HEADQUARTERS, PORT OF EMBARKATION
Newport News, Virginia

General Orders No. 294

August 15, 1918.

The Stevedore Cantonment and the Labor Encampments in the vicinity of North Newport News will hereafter be known collectively as CAMP ALEXANDER, Newport News, Virginia.

The above designation is in honor of the late Lieutenant John H. Alexander, 9th U. S. Cavalry, a colored graduate of the United States military academy, who served from the time of his graduation until his death as an officer of the army. A man of ability, attainments and energy, who was a credit to himself, to his race and to the service.

By command of Brigadier-General Grote Hutcheson.
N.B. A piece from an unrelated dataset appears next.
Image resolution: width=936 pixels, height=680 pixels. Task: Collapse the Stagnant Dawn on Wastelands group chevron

(Signed) DANIEL VAN VOORHIS,
Colonel, General Staff,

Official
C. W. BELL, Chief of Staff.
Colonel, Adjutant General,
Adjutant.

The Chief of Staff, General Peyton C. March, the Military Intelligence Bureau, of which General Marlborough Churchill was the directing head, and the morale section of the office of the Chief of Staff, of which General E. L. Munson was in charge---all deserve much credit for the effective manner in which they handled the numerous complaints of Negro, soldiers, Negro officers, and civilians, that were referred to them for attention by my office and which reached them from various other sources. Scores of such complaints were ferreted out by them and, while the methods employed to cure the evils complained of were necessarily secret and confidential, they were vitally helpful in remedying a number of conditions tending to depress the morale of colored soldiers and colored Americans generally. After taking definite steps to improve conditions among Negro soldiers at Camp Alexander, Va., the Office of the Chief of Staff, Military Intelligence Branch, wrote:

February 7, 1919.

Dear Mr. Scott:

Information has come to this office that the situation at Camp Alexander has greatly improved during the past few weeks.
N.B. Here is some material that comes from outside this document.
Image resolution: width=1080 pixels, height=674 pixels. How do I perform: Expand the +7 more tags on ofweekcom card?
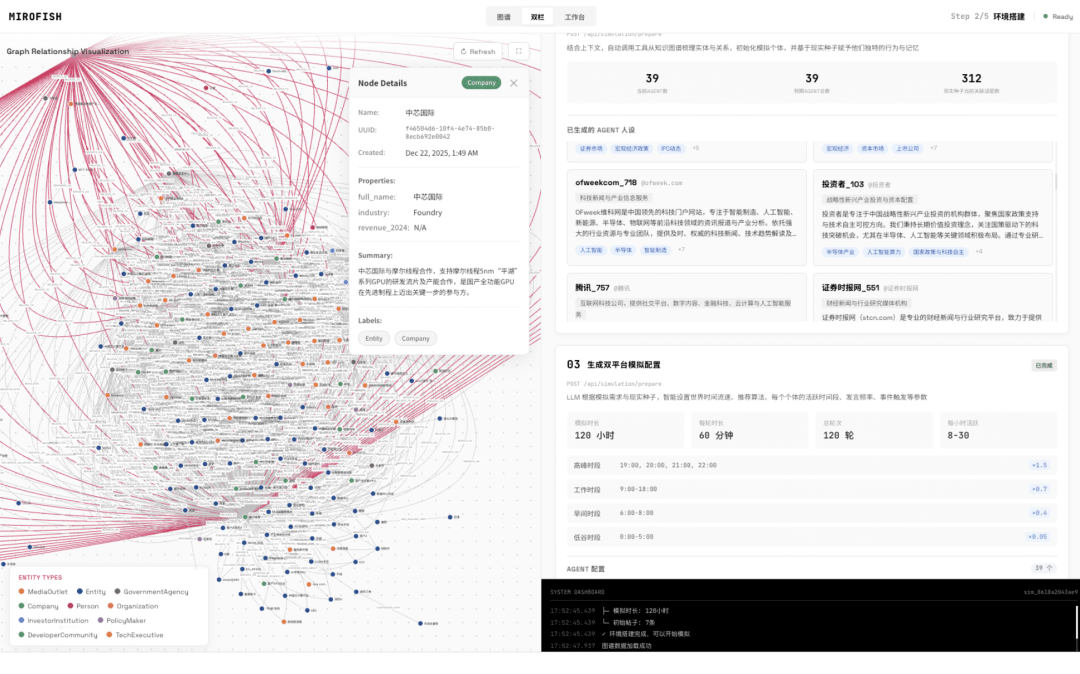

An improvement both in discipline and morale has been noted. The instituting of military drill seems to have had a good effect in the labor battalions, where the men had previously received no military training.

The men seem to feel that they are being treated as soldiers, and they begin to exhibit soldierly qualities in their deportment and appearance.

Also in a Memorandum, under date of February 18, 1919, addressed to the Special Assistant by E. L. Munson, Chief of the Morale Branch, the following observation was made:

"One change which proved very helpful to the morale, was the transfer of a large number of unsatisfactory non-commissioned officers who were replaced by colored non-commissioned officers selected in their own organizations."

Major J. E. Spingarn, Captain J. E. Cutler, and others connected with the Military Intelligence branches of the Government made diligent effort to find out the facts in every case where complaint was made. They, together with many officials of the War Department, seemed to realize the fact that, like the white man, the black man is intensely human; that he thrives when his good works and worth are recognized and appreciated, and droops and wilts when they are disparaged and condemned.

Thus it appears that while the Negro was, in many instances. the victim of racial discrimination and injustice in time of war, yet---by his demonstrated loyalty, valor, and efficiency in practically every branch of military service (to some of which he was reluctantly admitted), he has proved his right to be granted a fuller measure of justice, respect, opportunity, and fair play in time of peace!